* [PAGE TEXT]
☆ ☆ ☆ ☆ ☆

Conversion to Mormonism[edit]

Born in Randolph, Vermont, Thayre was a builder of bridges, dams, and mills in the Palmyra, New York area in the 1820s. Thayre was an early convert to Joseph Smith, Jr.'s Church of Christ, being baptized by Parley P. Pratt on October 10, 1830 after he heard Joseph and Hyrum Smith speak about the Book of Mormon. Shortly after Thayre's baptism, Smith received a revelation that directed Thayre and Northrop Sweet to "open ye your ears and hearken to the voice of the Lord your God, whose word is quick and powerful, sharper than a two-edged sword, to the dividing asunder of the joints and marrow, soul and spirit; and is a discerner of the thoughts and intents of the heart ".[1]

Church service[edit]

On June 6, 1831, Joseph Smith received a revelation instructing Thayre to depart on a mission to Missouri with Thomas B. Marsh.[2] In preparation for this, Thayre was ordained an elder in the church by Lyman Wight. However, due to a disagreement about property that arose among Thayre and some of the Latter Day Saints living in Thompson, Ohio, Thayre was not prepared to leave when Marsh was ready. A revelation to Smith revoked the mission call to Thayre, assigned Marsh a new companion, and instructed Thayre to "repent of his pride, and of his selfishness".[3] Later in 1832, Thayre did serve a mission to New York with Marsh.

In 1834, Thayre joined Zion's Camp, a group of Latter Day Saints that traveled from Ohio to assist some members of the church in Missouri. However, on June 21, 1834, Thayre contracted cholera, which quickly spread to the many of the other Saints in Zion's Camp. However, Thayre went on to make a full recovery.

On March 1, 1835, Thayre was ordained a seventy in the church. However, the very next day, Thayre's priesthood was suspended after an unspecified complaint of misbehavior filed by Oliver Granger. A disciplinary council was held, and Thayre was eventually restored to full fellowship in the church, though the time of his readmission is unknown.

In 1838, Thayre became a member of the Adam-ondi-Ahman stake high council . In 1839, he moved with the majority of Latter Day Saints to Nauvoo, Illinois.

In 1844, shortly after being made a member of the Council of Fifty, Thayre departed on a mission with Jedediah M. Grant, George A. Smith and Wilford Woodruff to campaign for Joseph Smith as President of the United States.

Death of Joseph Smith[edit]

After the death of Joseph Smith, Jr. in June 1844, Thayre was part of the minority of Latter Day Saints who refused to follow the leadership of Brigham Young and the Quorum of the Twelve. When the majority of Saints departed Nauvoo for the Salt Lake Valley, Thayer remained behind in Nauvoo. In 1849, Thayre moved to Michigan, and he became a member of the Reorganized Church of Jesus Christ of Latter Day Saints there on August 24, 1860.

Family[edit]

Thayre married Polly Wells in 1810; Wells died in 1822. Later that same year, Thayre married Relief Wales. Thayre was the father of one child by Wells and five by Wales. Thayre did not practice plural marriage.

Death and confusion[edit]

The date of Thayre's death is unknown. Some sources report that he died in 1856 in Massachusetts, but these reports conflict with RLDS Church records that report him being baptized in 1860. Genealogical confusion has also resulted because Thayre's father was also named Ezra, but unlike the junior Thayre, he usually spelled his name Thayer. Other sources report Thayre's birthplace as being Randolph, Massachusetts instead of Randolph, Vermont.

☆ ☆ ☆ ☆ ☆

* [DATA TO EXAMINE]
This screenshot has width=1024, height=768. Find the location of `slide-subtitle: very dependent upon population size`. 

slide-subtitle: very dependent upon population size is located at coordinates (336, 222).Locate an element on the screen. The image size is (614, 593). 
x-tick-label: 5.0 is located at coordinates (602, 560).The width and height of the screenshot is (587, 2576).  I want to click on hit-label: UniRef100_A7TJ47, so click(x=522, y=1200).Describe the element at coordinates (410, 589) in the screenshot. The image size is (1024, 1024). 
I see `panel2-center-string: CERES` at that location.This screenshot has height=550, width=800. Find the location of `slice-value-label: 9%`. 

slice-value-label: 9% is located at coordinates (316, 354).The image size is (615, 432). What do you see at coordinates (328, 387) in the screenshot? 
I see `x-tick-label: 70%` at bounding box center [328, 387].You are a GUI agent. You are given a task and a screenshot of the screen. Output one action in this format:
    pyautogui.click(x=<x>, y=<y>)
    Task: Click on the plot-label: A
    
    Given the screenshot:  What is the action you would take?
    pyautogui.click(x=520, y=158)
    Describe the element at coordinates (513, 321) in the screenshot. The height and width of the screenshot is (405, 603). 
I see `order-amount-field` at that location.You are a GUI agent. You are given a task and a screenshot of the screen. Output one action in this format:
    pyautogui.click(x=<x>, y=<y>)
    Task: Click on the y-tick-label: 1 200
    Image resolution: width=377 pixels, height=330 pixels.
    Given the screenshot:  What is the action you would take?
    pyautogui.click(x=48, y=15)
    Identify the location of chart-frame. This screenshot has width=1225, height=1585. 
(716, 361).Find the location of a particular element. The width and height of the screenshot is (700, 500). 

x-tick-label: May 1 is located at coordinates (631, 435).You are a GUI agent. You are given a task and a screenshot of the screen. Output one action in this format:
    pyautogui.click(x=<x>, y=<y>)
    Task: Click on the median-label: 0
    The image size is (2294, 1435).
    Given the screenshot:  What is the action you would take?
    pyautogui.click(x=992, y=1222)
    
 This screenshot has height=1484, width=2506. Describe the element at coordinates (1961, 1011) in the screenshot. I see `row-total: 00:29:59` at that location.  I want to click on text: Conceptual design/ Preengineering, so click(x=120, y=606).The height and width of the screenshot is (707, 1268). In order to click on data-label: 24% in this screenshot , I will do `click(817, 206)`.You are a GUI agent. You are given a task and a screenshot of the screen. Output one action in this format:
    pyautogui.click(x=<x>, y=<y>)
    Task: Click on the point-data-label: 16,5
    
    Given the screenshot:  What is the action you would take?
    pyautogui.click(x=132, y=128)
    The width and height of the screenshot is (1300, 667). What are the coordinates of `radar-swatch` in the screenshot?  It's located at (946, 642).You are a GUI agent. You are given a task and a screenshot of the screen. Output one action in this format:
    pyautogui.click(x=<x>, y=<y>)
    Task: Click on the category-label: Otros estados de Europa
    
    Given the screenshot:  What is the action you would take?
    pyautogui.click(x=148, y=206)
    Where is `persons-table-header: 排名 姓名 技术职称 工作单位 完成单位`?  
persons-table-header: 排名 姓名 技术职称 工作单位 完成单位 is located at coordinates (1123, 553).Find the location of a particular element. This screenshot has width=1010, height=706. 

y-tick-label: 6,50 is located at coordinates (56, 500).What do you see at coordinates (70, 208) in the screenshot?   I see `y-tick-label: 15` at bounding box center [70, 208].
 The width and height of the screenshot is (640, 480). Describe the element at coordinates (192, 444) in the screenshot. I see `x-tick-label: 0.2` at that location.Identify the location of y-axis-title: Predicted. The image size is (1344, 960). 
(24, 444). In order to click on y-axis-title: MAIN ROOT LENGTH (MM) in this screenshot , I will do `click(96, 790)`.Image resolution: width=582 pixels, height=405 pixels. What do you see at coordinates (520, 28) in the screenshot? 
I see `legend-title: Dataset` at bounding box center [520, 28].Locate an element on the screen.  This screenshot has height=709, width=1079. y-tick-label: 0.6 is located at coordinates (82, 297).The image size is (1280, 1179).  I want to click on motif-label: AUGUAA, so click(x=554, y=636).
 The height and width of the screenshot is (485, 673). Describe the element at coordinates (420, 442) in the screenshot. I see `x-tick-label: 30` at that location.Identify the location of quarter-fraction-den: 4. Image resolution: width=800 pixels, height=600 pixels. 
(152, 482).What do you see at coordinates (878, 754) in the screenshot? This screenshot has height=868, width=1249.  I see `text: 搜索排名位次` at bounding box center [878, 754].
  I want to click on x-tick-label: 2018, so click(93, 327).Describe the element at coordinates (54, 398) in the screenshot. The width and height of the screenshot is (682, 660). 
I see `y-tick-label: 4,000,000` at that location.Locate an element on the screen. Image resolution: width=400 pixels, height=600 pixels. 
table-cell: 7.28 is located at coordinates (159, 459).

☆ ☆ ☆ ☆ ☆

* [EXERCISE DIRECTIONS]
Update the Thayre biography, starting with "Death of Joseph Smith[edit]" and going on through "August 24, 1860.", so that "Great Basin" stands in place of "Salt Lake Valley".

* [ANSWER FOR THE TASK]
Death of Joseph Smith[edit]

After the death of Joseph Smith, Jr. in June 1844, Thayre was part of the minority of Latter Day Saints who refused to follow the leadership of Brigham Young and the Quorum of the Twelve. When the majority of Saints departed Nauvoo for the Great Basin, Thayer remained behind in Nauvoo. In 1849, Thayre moved to Michigan, and he became a member of the Reorganized Church of Jesus Christ of Latter Day Saints there on August 24, 1860.